水に弱く、濡れると文字が読めなくなってしまう事もあります。また光の影響で色褪せが起こる恐れもあります。
顔料インク
色材に水に溶けない性質を持つ顔料を使用しているインクです。
顔料はとても細かな微粒子になっていて、耐光性、耐水性にも優れています。
また染料インクよりもはっきりとした筆跡となり滲みにくいです。
しかし、一度固まると溶けにくいため万年筆内部で固まってしまうと最悪、分解修理などが必要になりますので注意しましょう。
没食子インク
染料インクに特殊な製法で鉄分と酸を加えたインクです。
紙に筆記すると次第にインクが酸化していき、文字が黒に近づいていきます。
同時に耐水性、耐光性も増していくので長期保存にも向いています。
化学反応を利用して色を出すタイプですが、現在はあまり多く販売されていません。
色の移り変わりが味わい深く、万年筆愛好家に好まれるインクです。
インクの使用形式は?
万年筆でインクを楽しみたい場合、あらかじめインクが入ったカートリッジを使用する方法と、ボトルからコンバーターでインクを吸入して使用する方法の2つがあります。
手軽さを求めるなら「カートリッジ」形式
カートリッジを使うとお手軽にインクを使用することが可能です。
プラスチック製のカートリッジ内にインクが入っていて万年筆に装着するだけで使用できます。

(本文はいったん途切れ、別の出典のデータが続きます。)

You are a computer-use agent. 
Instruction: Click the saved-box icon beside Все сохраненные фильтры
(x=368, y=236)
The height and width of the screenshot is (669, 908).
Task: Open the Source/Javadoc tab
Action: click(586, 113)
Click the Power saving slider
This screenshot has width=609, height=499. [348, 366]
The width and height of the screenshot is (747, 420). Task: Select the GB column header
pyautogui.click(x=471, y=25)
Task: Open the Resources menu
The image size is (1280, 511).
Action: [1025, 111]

ただしカートリッジは販売されているインクの色に限りがあるため、色数のバリエーションは少なめといえます。
インクを楽しむなら「ボトルインク+コンバーター」形式
この方法なら好きな色のボトルインクと万年筆に適合するコンバーターさえあれば使うことができるので使えるインクの色は無限大です。
さまざまなインクの色を楽しみたい場合はこの方法がおすすめです。
インクの基本的な扱い方
基本的に万年筆とインクは同じメーカーを使うのがおすすめです。
万年筆がPILOT製ならインクもPILOT製を使うといいでしょう。
インクは混ぜない
同じメーカーのインクでも、インク同士は絶対に混ぜてはいけません。
化学反応により思わぬトラブルを引き起こす可能性があります。
ただし混色OKなインクも存在します。
入れ替えるときはしっかりと洗う
インクを別の色に入れ替えるときは万年筆の内部をしっかりとクリーニングしてあげましょう。

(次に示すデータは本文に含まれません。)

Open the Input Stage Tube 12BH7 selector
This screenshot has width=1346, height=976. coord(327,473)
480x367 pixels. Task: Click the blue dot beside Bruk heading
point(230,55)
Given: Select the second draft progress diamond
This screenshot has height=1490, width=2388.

ペン先を水に入れて内部のインクを完全に溶かしだし、乾燥までしっかりと行いましょう。
なるべく毎日使う
万年筆はしっかりと使い続けてあげることが一番のお手入れだといわれています。
内部でインクが固まってしまうなどのトラブルを避けるためにも、インクを入れた万年筆はなるべく毎日使用するといいでしょう。
万年筆インクの注意事項は?
万年筆には各ブランドがあり、インクも同様に多種多様な種類が展開されています。
万年筆を選んだ後に、お気に入りのインクを探し出すのも万年筆を使う大きな楽しみの一つです。
しかし万年筆のインクを選ぶうえで注意点があります。
それは大前提として万年筆と同じブランドのインクを使うという事です。
これは万年筆ブランドごとにインクの粘度や表面張力などが異なっており、万年筆はそのブランドごとに合わせてインクが設計されているためです。
他ブランドのインクを入れるとインクの出が悪かったり、インクが出すぎてしまったりすることがあります。

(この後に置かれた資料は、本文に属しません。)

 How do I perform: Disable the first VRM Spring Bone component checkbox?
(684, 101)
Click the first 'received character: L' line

またメーカーによっては他ブランドのインクを使用して入れば保障の対象外になるなどのこともありますので注意しましょう。
こだわる方には「オリジナルカラー」がおすすめ
市販されているだけでも数えきれないほどの種類が存在する万年筆のインクですが、もっとこだわりたいという方にはオリジナルカラーのインクがおすすめです。
セーラー万年筆ではインクブレンダーの石丸治さんがお客さんのリクエストを聞きながらインクをブレンドしてくれる「インク工房」を定期的に開催しています。
自分のイメージ通りの世界に一つだけのカラーインクを作ることができます。
また他にもインクを調合してオリジナルカラーを作れるお店や、イベントが開かれたりしているので行ってみると面白いと思いますよ!
おわりに
万年筆のインクは性質や使い方の基本を覚えると、万年筆ライフをより楽しいものにしてくれます。
実際に自分で筆記してみないと微妙な色合いがわからない場合もあります。
また、使う万年筆によってもインクの表情は変わってきます。
ですのでどんどん色々なインクを試してお気に入りを探してみてください。